▶ [Do this] Format the lines beginning with the one containing "Viewport: 2576px width, 1452px" and ending with the one containing "(x=52, y=105)" as a Markdown table with the columns Row and Line, dropping any blank lines. Leave the pictures out of the answer.

▶ [Dataset excerpts]
..............................
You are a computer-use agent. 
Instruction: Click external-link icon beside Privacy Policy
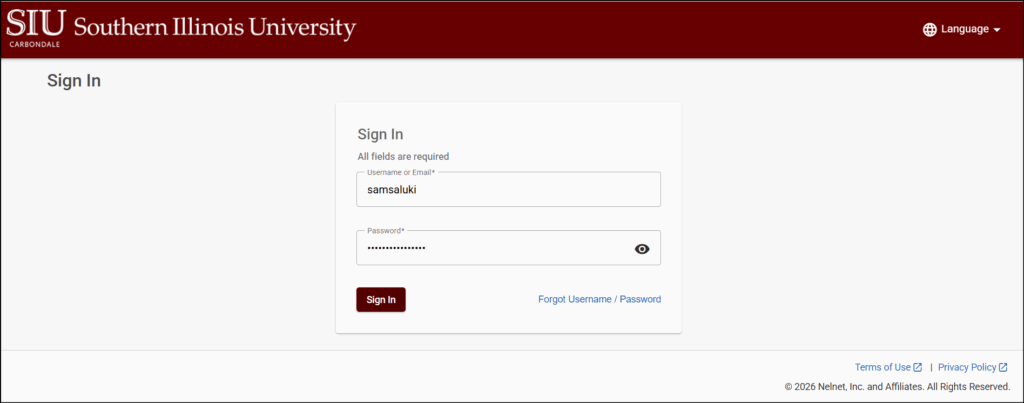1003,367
..............................
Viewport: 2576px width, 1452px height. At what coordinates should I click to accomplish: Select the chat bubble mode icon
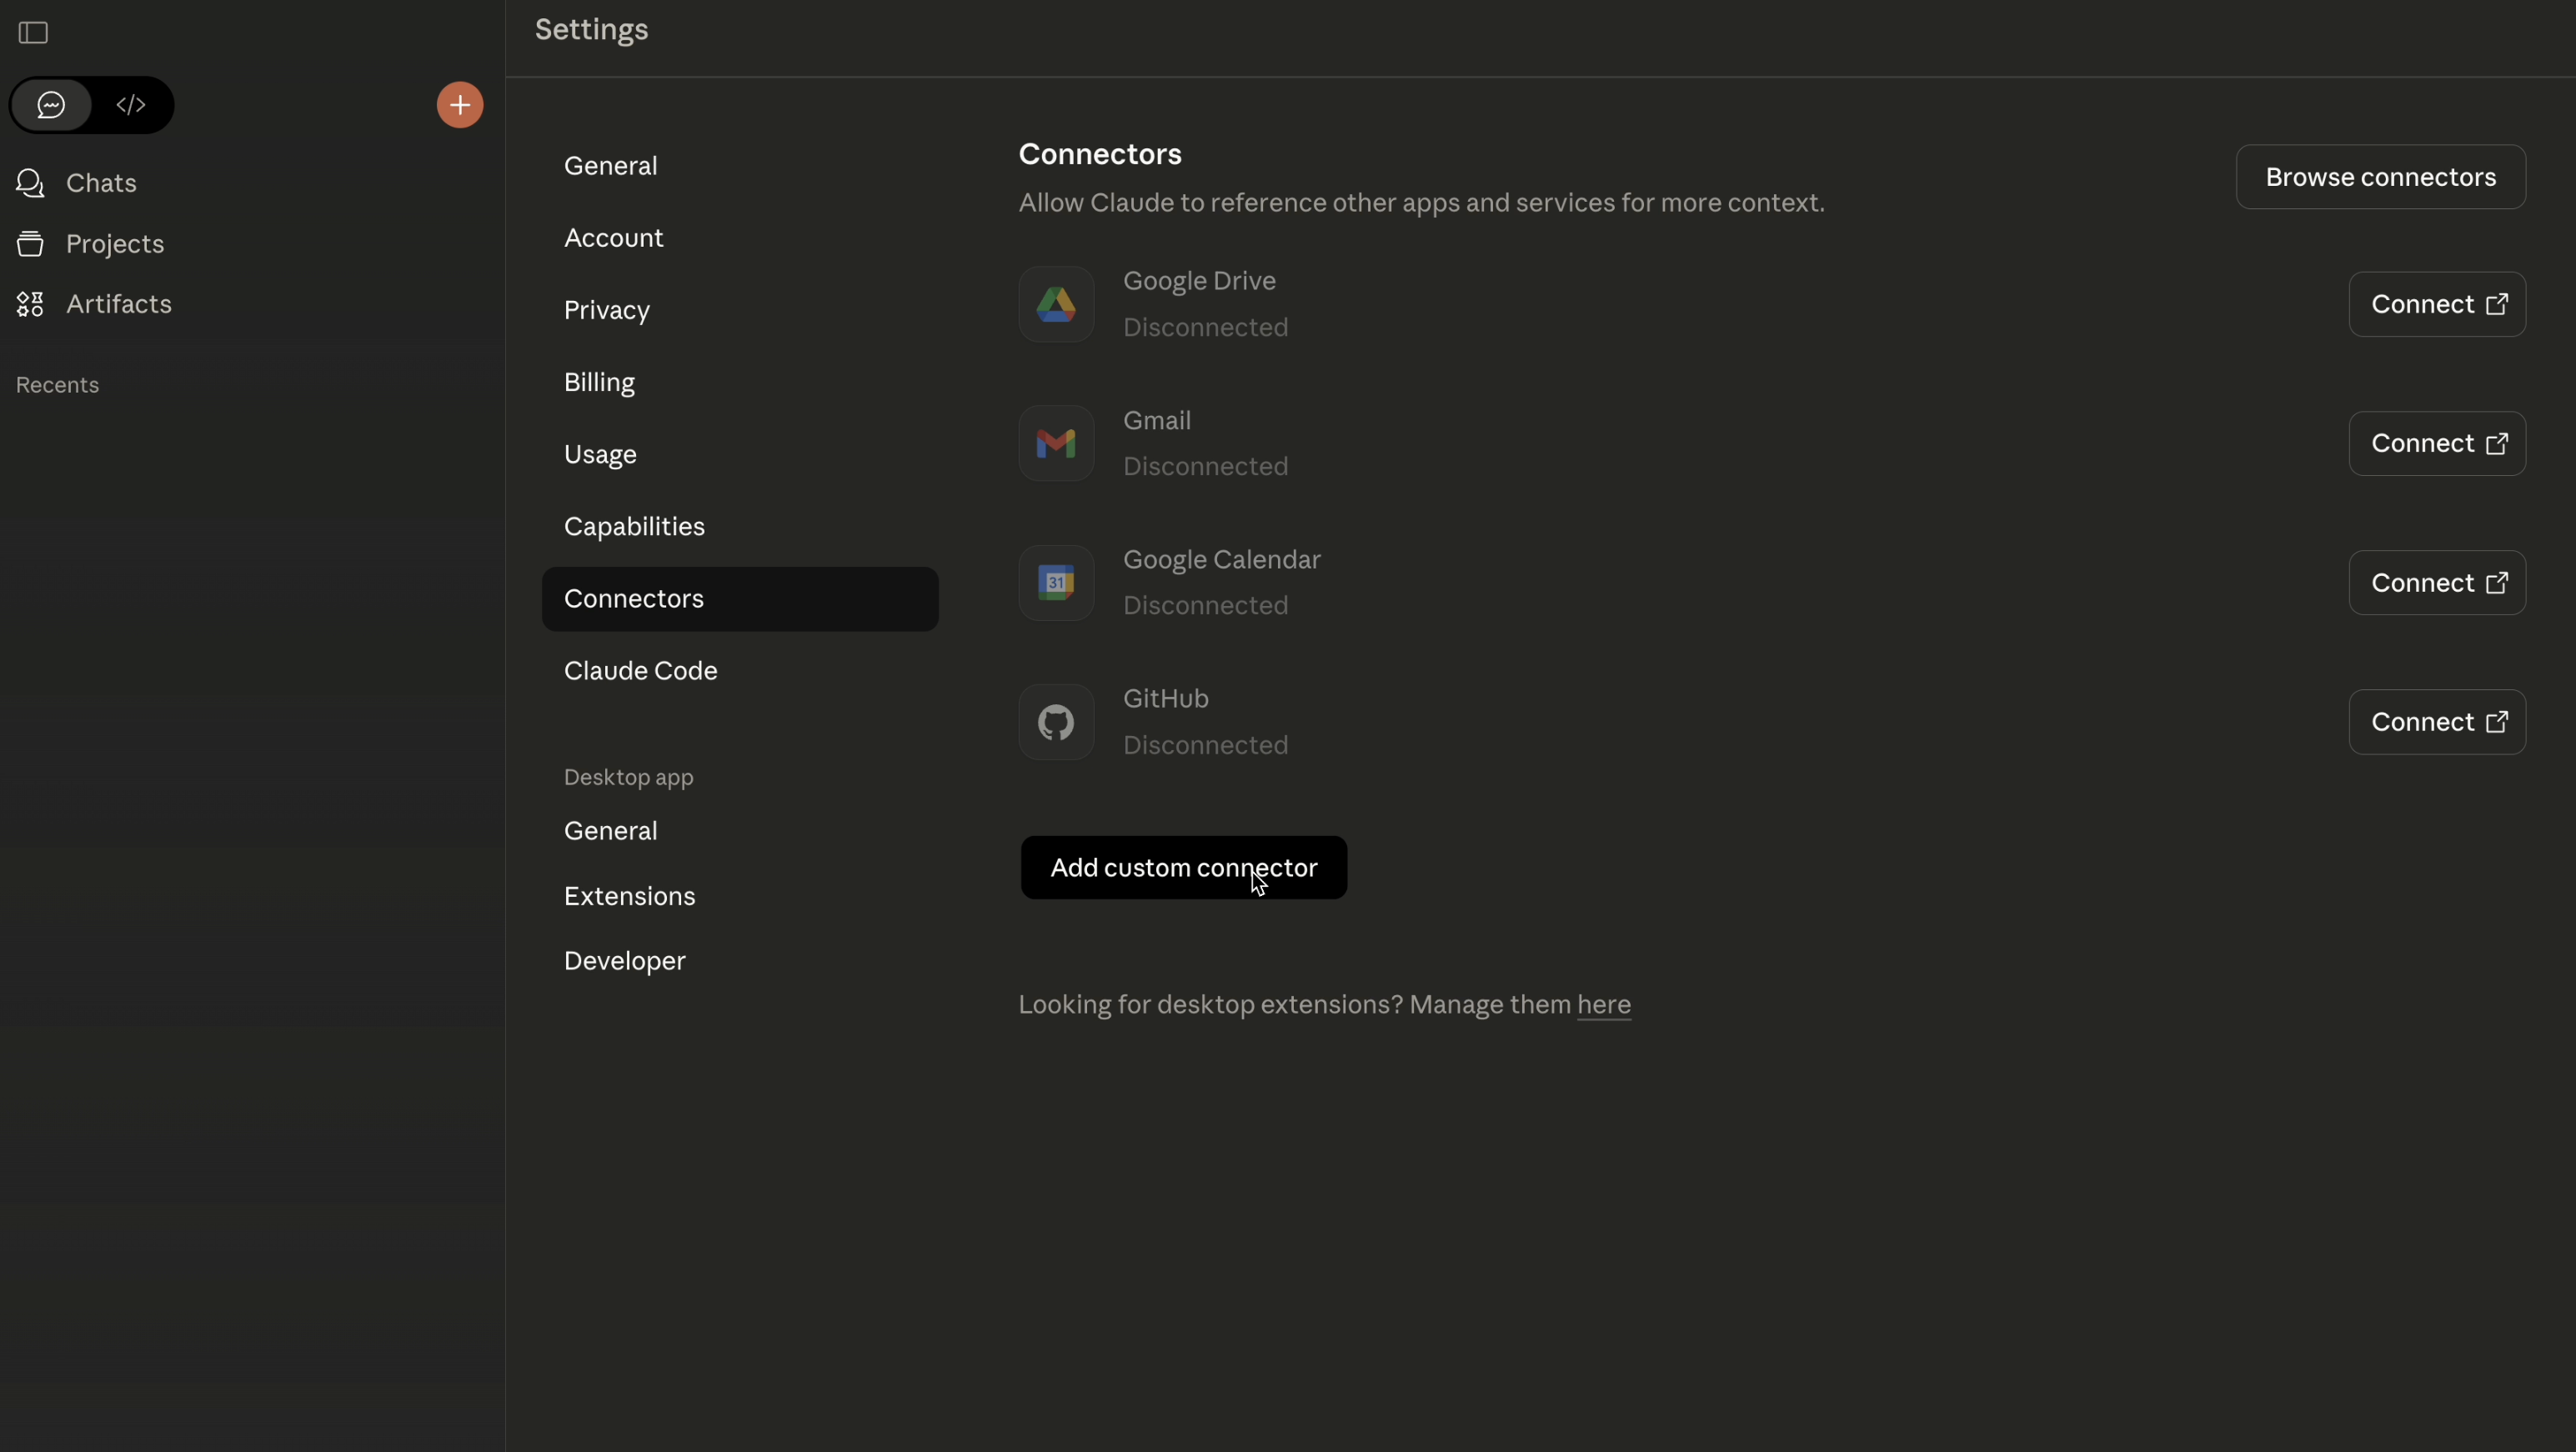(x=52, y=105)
..............................
▶ [The result]
| Row | Line |
|---|---|
| 1 | Viewport: 2576px width, 1452px height. At what coordinates should I click to accomplish: Select the chat bubble mode icon |
| 2 | (x=52, y=105) |